## SUPPLIED INFORMATION
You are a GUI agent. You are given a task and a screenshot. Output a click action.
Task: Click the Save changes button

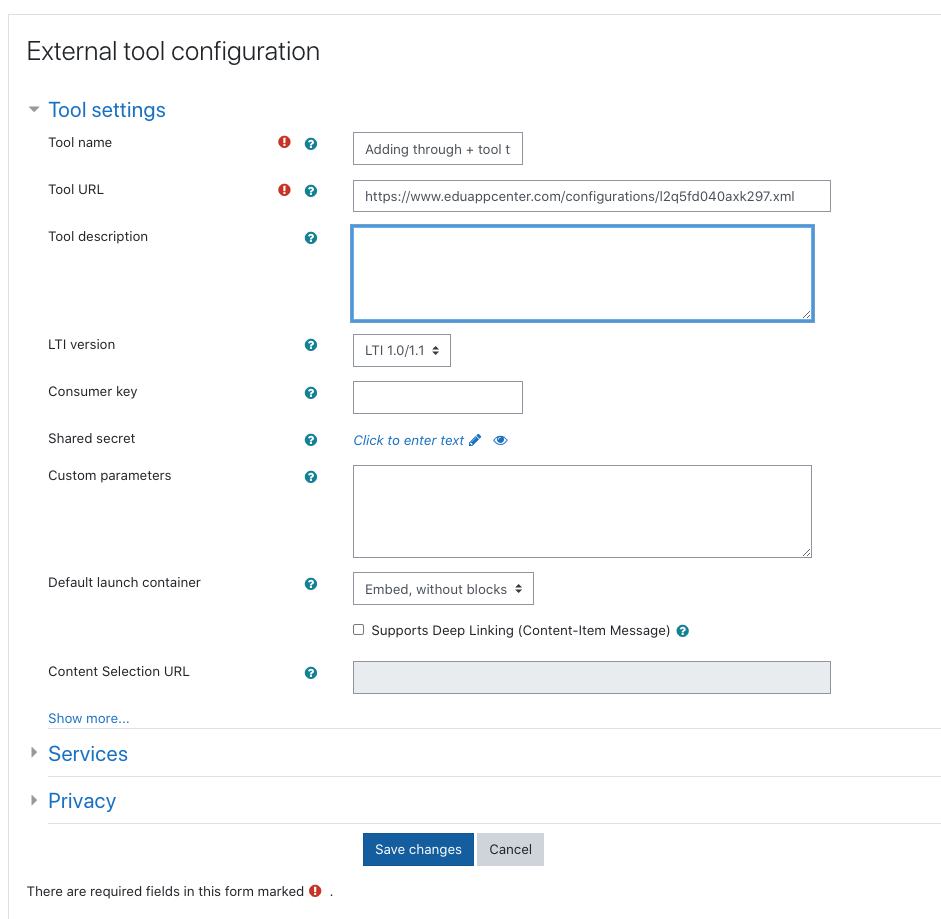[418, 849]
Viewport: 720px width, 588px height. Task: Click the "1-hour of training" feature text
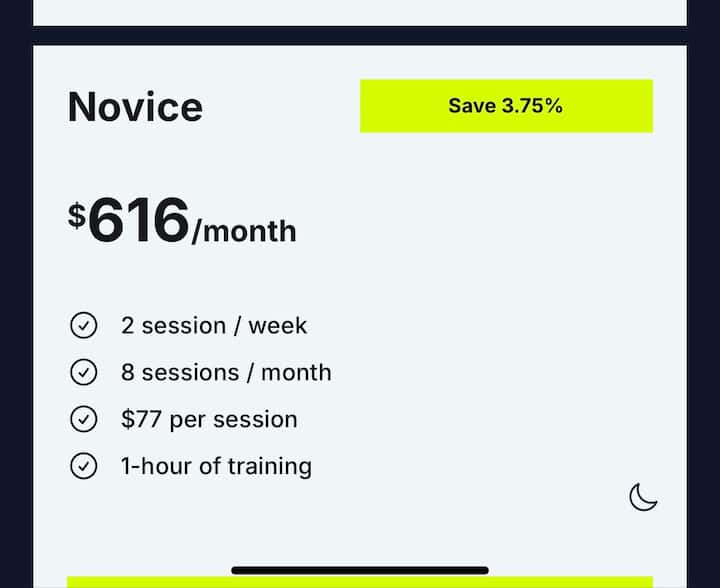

--

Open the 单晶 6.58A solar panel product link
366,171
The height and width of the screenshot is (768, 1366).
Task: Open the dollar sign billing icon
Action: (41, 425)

## WORK REQUIRED
Show each line of the records that contains the string "width", matching case exactly.

## CORRECT ANSWER
Viewport: 720px width, 588px height. Task: Click the "1-hour of training" feature text
The height and width of the screenshot is (768, 1366).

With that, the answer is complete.